Starting at the top of the entries below, print each line exactly until the line with "1389x868 pixels." has been printed too.

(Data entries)
_____

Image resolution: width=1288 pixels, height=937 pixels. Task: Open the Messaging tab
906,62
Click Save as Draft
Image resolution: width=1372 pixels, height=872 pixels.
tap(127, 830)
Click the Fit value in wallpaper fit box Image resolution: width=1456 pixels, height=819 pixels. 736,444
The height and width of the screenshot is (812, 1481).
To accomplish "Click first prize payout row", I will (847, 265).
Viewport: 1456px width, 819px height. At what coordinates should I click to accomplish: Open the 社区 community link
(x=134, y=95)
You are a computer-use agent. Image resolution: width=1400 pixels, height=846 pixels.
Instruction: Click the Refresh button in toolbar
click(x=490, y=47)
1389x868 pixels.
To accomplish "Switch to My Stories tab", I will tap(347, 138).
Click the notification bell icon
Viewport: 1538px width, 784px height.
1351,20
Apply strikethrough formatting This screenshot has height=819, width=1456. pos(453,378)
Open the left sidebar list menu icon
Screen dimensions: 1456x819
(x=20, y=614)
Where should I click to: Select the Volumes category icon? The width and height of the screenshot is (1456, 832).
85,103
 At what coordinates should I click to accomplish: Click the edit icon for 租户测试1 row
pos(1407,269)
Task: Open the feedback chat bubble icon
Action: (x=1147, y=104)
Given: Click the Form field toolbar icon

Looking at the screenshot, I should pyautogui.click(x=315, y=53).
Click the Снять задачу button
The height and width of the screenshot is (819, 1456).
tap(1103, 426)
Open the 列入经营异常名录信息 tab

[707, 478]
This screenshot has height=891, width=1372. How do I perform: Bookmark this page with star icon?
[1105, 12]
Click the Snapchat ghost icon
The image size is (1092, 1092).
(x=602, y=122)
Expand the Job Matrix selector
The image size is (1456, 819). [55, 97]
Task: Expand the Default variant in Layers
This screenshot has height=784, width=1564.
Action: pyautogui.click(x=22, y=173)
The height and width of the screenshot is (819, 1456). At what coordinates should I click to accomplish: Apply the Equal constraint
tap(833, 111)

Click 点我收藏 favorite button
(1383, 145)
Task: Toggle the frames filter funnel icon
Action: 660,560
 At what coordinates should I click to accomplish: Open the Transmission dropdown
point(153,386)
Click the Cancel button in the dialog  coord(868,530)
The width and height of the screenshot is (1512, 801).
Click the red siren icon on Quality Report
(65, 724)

_____

Result of the exercise:
Image resolution: width=1288 pixels, height=937 pixels. Task: Open the Messaging tab
906,62
Click Save as Draft
Image resolution: width=1372 pixels, height=872 pixels.
tap(127, 830)
Click the Fit value in wallpaper fit box Image resolution: width=1456 pixels, height=819 pixels. 736,444
The height and width of the screenshot is (812, 1481).
To accomplish "Click first prize payout row", I will (847, 265).
Viewport: 1456px width, 819px height. At what coordinates should I click to accomplish: Open the 社区 community link
(x=134, y=95)
You are a computer-use agent. Image resolution: width=1400 pixels, height=846 pixels.
Instruction: Click the Refresh button in toolbar
click(x=490, y=47)
1389x868 pixels.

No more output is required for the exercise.